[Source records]
────────────────

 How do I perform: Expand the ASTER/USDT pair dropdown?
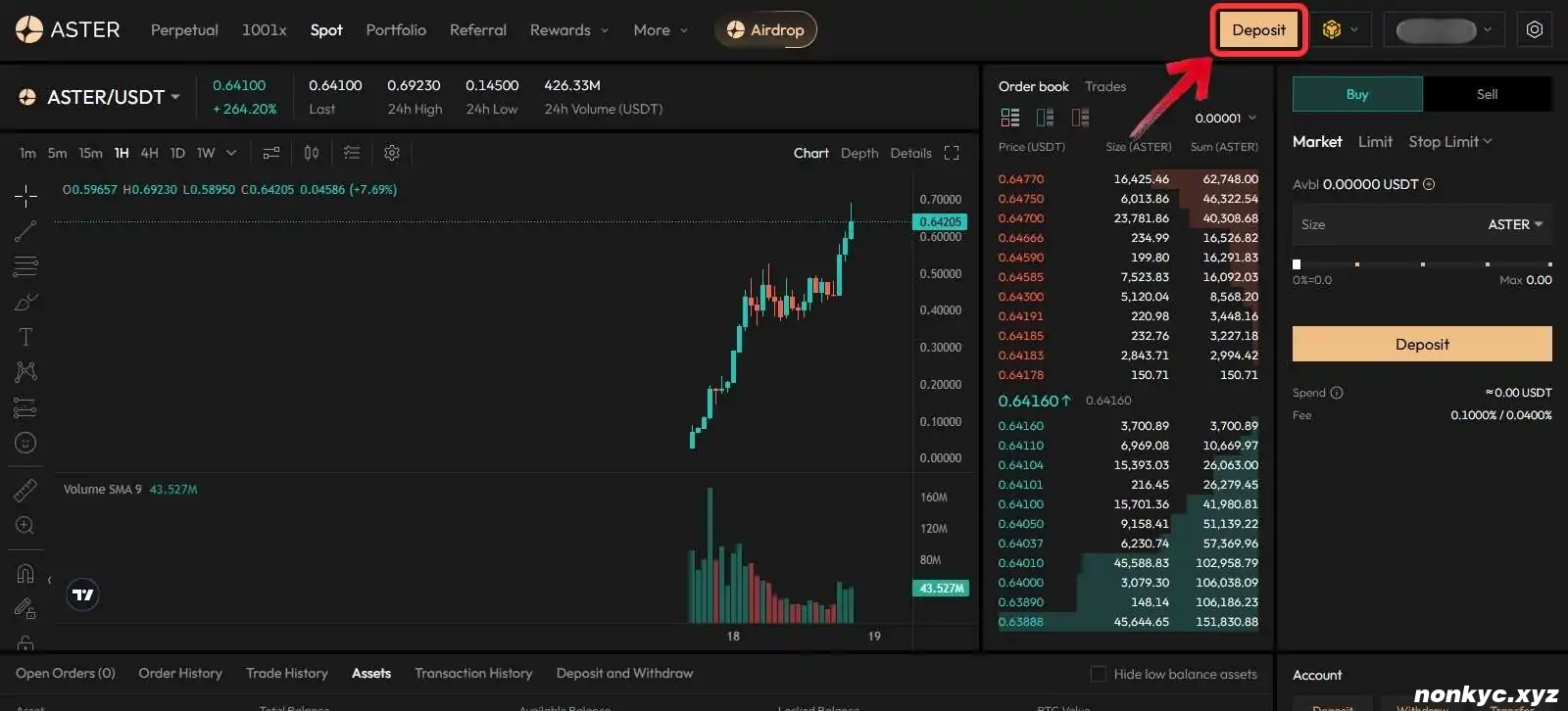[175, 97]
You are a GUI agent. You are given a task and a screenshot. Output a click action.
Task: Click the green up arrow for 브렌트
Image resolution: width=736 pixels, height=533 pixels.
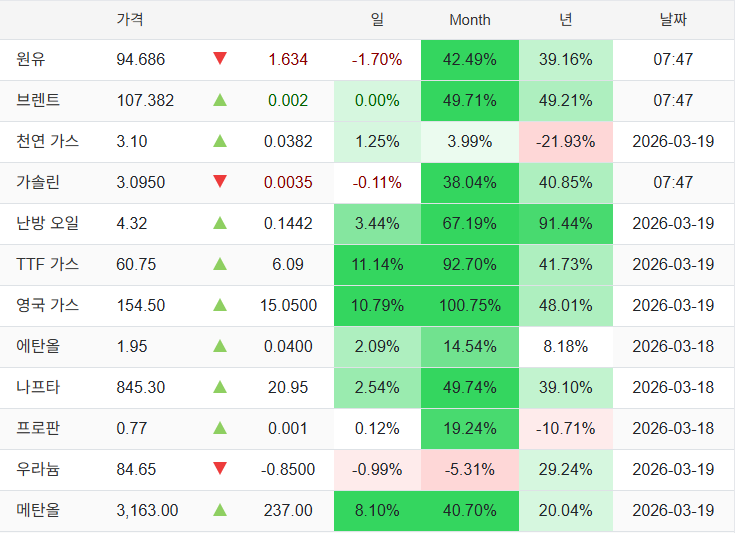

────────────────

If a line falls between the one containing "Task: Click the green up arrow for 브렌트" and the last line of the entries above, both included, reproduce it exactly; leave the pictures out.

ANSWER FOR THIS EXERCISE:
Task: Click the green up arrow for 브렌트
Image resolution: width=736 pixels, height=533 pixels.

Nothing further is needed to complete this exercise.